Cerita horor nan mistis ini mengikuti perjalanan enam mahasiswa, yaitu Nur, Widya, Ayu, Bima, Anton, Wahyu. Mereka memutuskan KKN di sebuah desa terpencil di ujung Pulau Jawa.

Banyak peristiwa menyeramkan terjadi selama mereka mengadakan KKN lantaran kemunculan berbagai mahluk gaib menyeramkan. Pun juga dengan aneka teror yang datang silih berganti.

Alasan SimpleMan menceritakan kembali pengalaman horor sekaligus nahas ini sebagai pengingat belaka. Bahwa penting untuk menjaga tata krama, sopan santun, dan perbuatan di mana pun kita berada.

Manoj yang sudah membaca kisah tentang KKN di Desa Penari mengaku tanpa pikir panjang langsung membeli hak adaptasinya ke layar lebar.

“Berdasarkan pengalaman saya menjadi produser, cerita ini memenuhi semua syarat untuk menjadi film laris. Elemen pertama karena berdasarkan kisah nyata. Lalu ceritanya menarik banget. Itu sudah dua elemen penting.
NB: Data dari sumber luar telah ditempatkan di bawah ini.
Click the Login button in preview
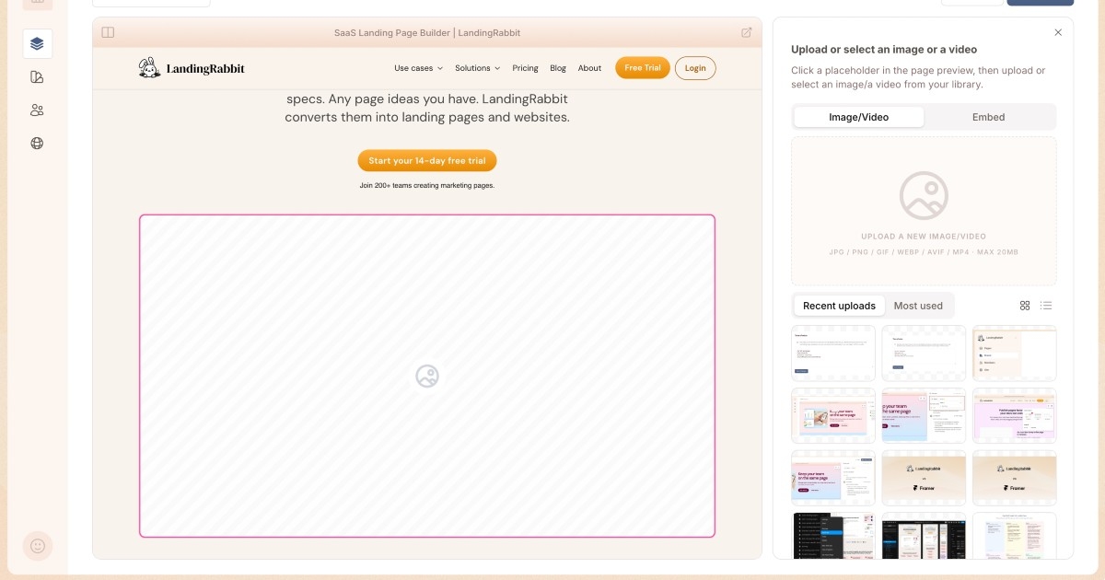 695,68
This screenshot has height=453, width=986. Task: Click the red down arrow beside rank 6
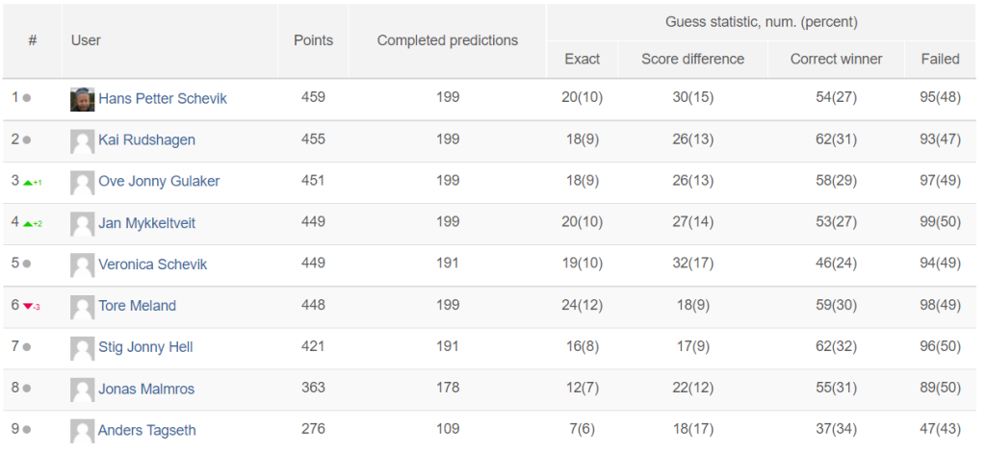(x=28, y=307)
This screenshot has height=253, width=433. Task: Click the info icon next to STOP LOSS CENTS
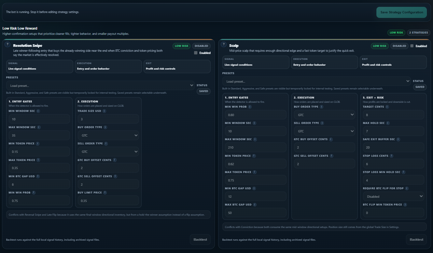click(391, 155)
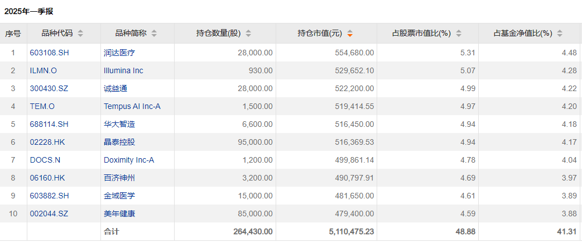
Task: Sort by 品种代码 using its sort icon
Action: click(80, 34)
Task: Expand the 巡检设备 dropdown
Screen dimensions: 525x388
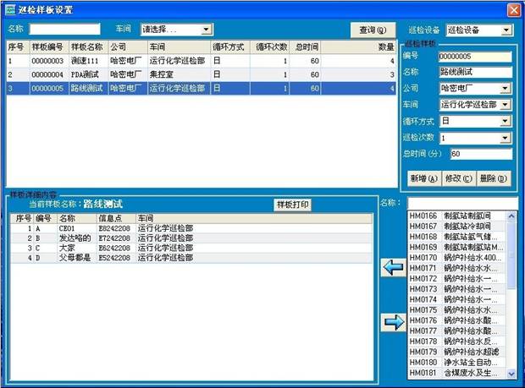Action: (506, 30)
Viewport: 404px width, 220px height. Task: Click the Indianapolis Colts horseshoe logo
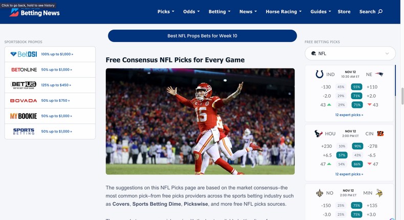[x=320, y=74]
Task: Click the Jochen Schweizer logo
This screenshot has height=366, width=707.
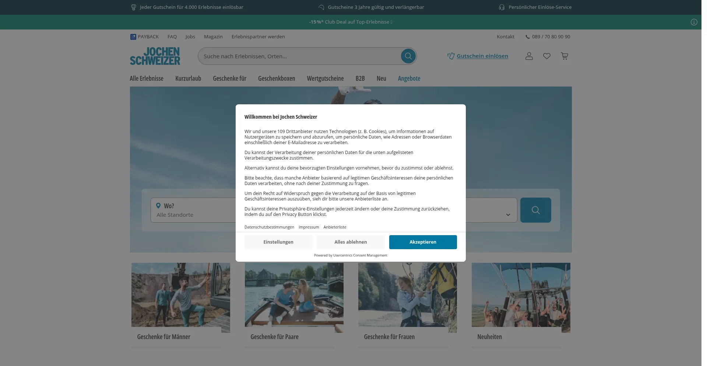Action: [x=155, y=56]
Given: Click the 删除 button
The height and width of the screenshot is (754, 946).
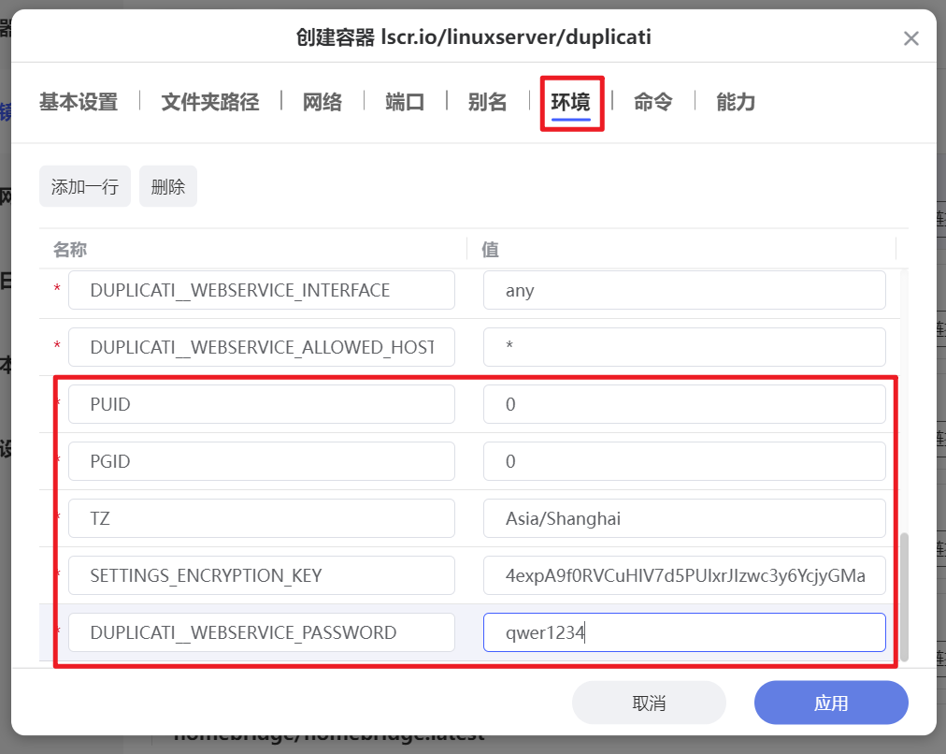Looking at the screenshot, I should [x=168, y=186].
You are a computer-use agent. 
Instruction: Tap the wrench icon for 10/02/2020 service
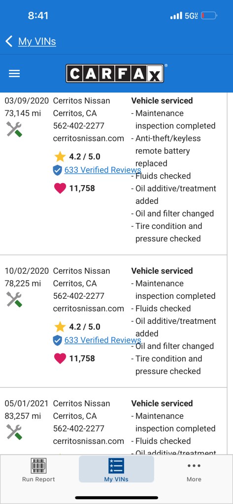(14, 299)
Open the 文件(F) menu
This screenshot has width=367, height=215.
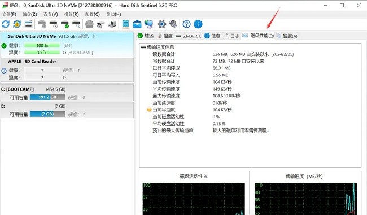10,14
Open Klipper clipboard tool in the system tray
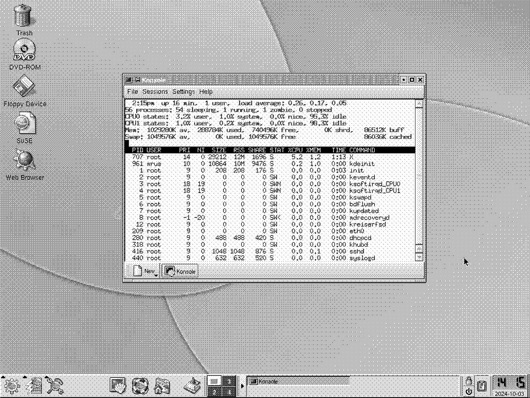The image size is (530, 398). 481,386
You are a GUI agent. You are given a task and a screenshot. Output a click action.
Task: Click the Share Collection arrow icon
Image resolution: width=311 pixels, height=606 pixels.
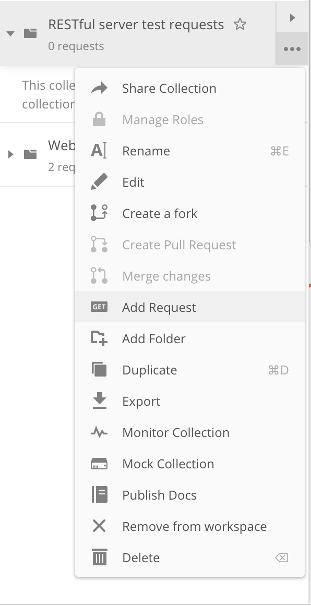(x=99, y=89)
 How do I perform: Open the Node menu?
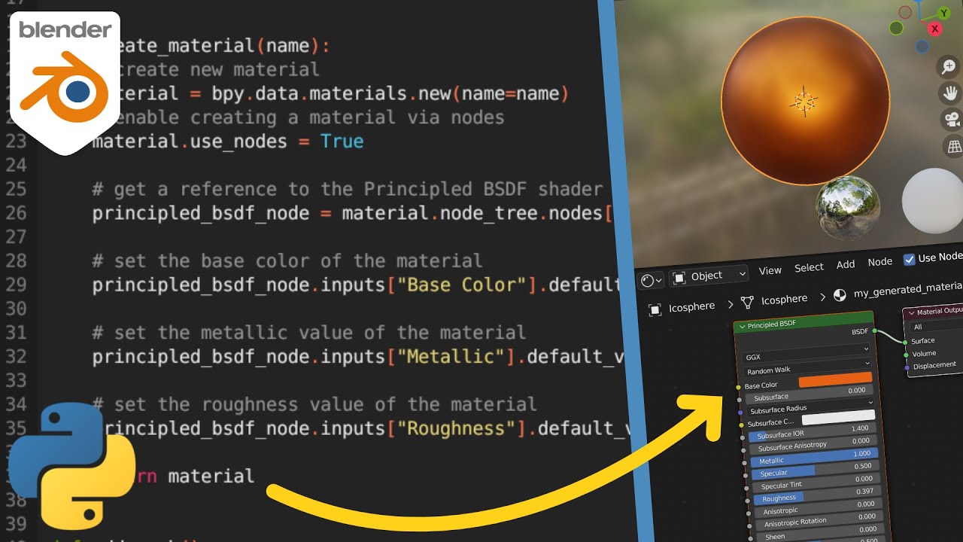pyautogui.click(x=879, y=262)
Tambah lagi jadi viral,”kata Manoj.

Ketika mengetahui hak mengadaptasi cerita ini ke dalam film dipegang oleh MD Pictures, Manoj mengaku langsung menerima banyak tawaran dari sutradara.

“Sejauh ini sudah ada tujuh sutradara yang menghubungi saya. Beberapa nama bahkan belum pernah bikin film horor. Mereka mengajukan diri untuk menyutradarai film ini. Magnetnya luar biasa,” tambahnya.

Manoj juga tegas mengajukan syarat bahwa sutradara yang akan memegang proyek ini harus bisa bekerja dengan cepat, tapi dengan kualitas yang tetap bagus.

“Seandainya ada sutradara yang tertarik, tapi minta waktu lebih lama untuk bisa bikin hasilnya bagus, berarti dia enggak cocok untuk proyek ini,” pungkasnya.